Many years from now, when historians are chronicling Lamborghini’s rise and fall, they may very well split the company’s annals with a dividing line labelled ‘Urus’.
Up until the introduction of the firm’s third showroom model, the controversial new Super Sport Utility Vehicle that this week’s road test is focused on, Ferruccio Lamborghini’s eponymous company had built mainly mid-engined supercars – and in numbers that only began to exceed 2000 units a year earlier this decade. The dark days of 1980s Mimran brothers ownership and of receivership, and the Volkswagen Group’s 1990s resurrection of the company, didn’t seem that long ago.
After the Urus, however, Lamborghini has become a different company entirely.
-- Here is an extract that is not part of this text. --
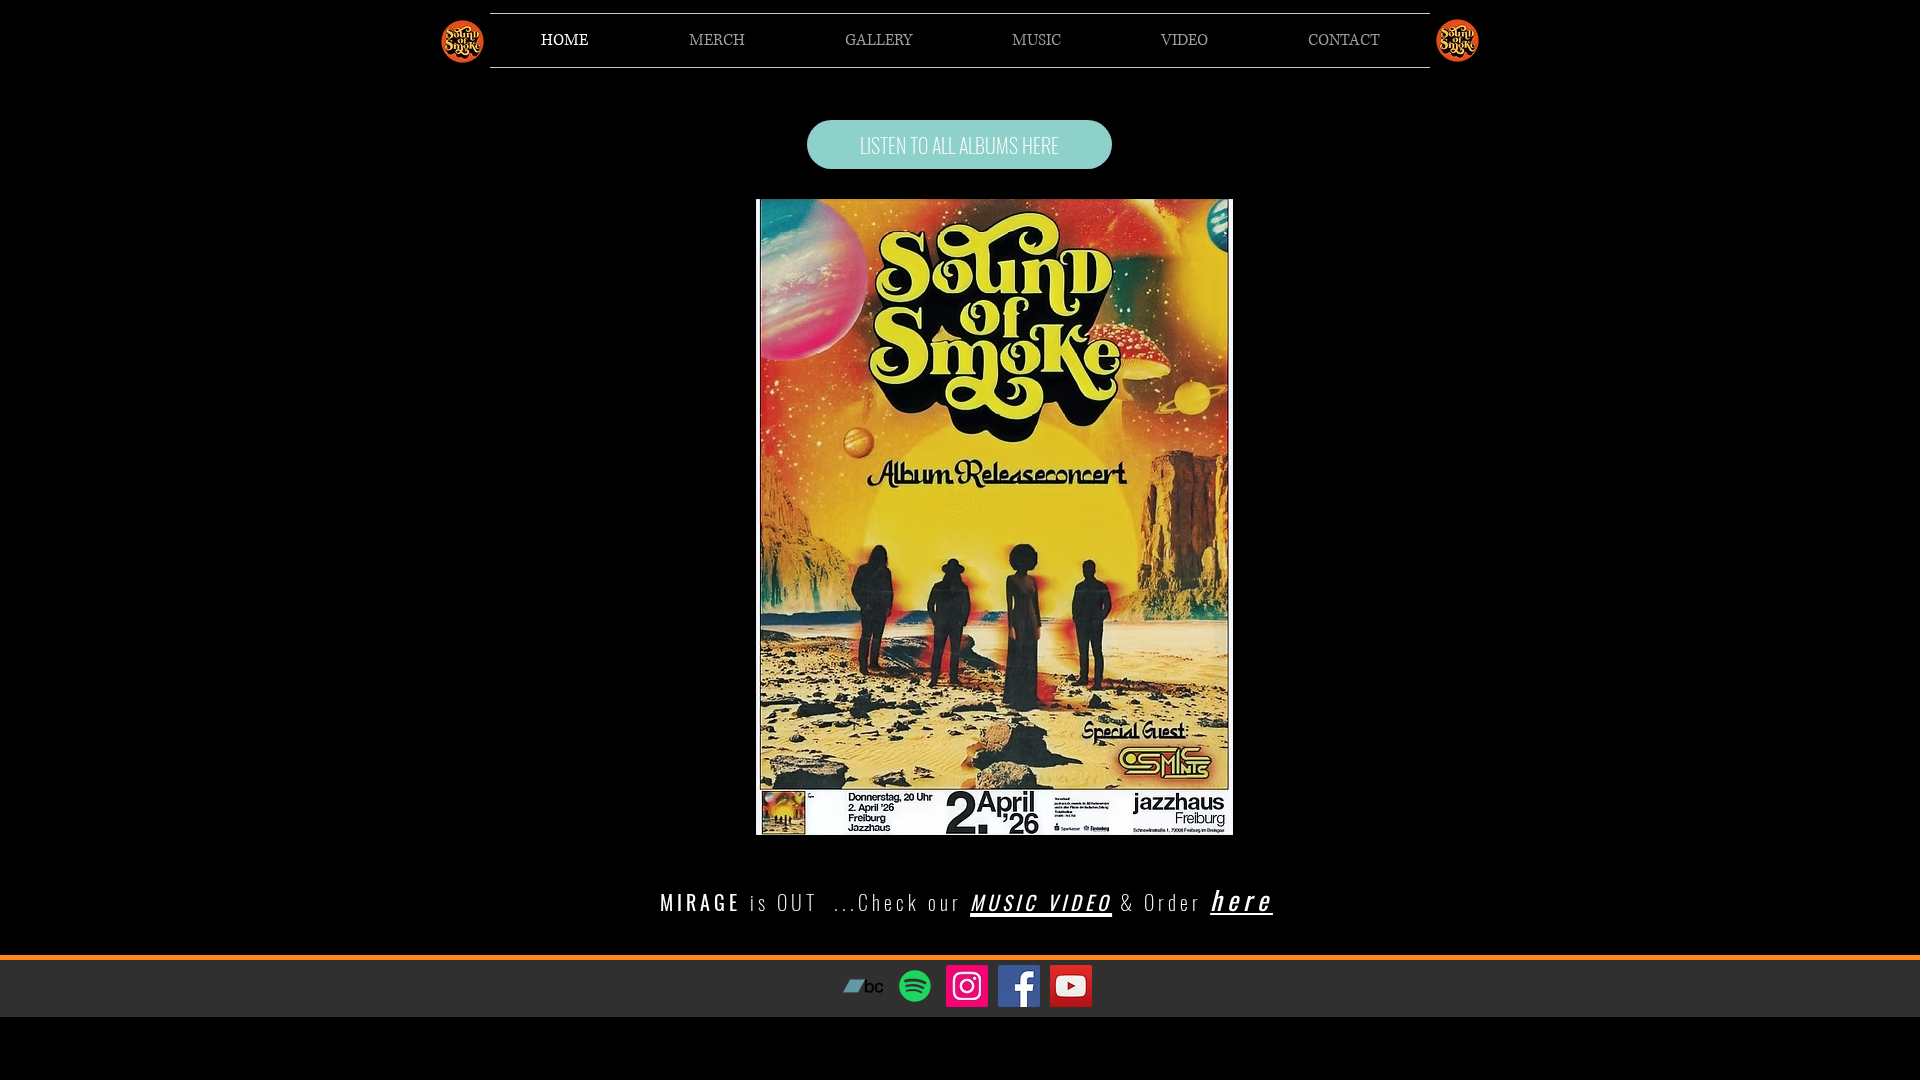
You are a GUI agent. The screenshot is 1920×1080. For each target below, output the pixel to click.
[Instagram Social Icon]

The site of the firm’s Bolognese headquarters has doubled in size, and it expects to produce more than 8000 cars in 2019 – enough to comfortably outstrip upstart McLaren’s success, and to finally put it on a level footing with eternal rival Ferrari in global volume terms.
But what might Ferruccio himself have made of the decision to turn to a car like the Urus to finally realise his ambition of getting even with Enzo? Well, by getting into the usual exhaustive detail, we should shortly be in position to make a good educated guess.
The current management certainly seems to approve – much as that should hardly come as a surprise. Chairman and CEO Stefano Domenicali claims it is “a true Lamborghini in terms of design, performance, driving dynamics and emotion… and a perfect fit within the Lamborghini family”.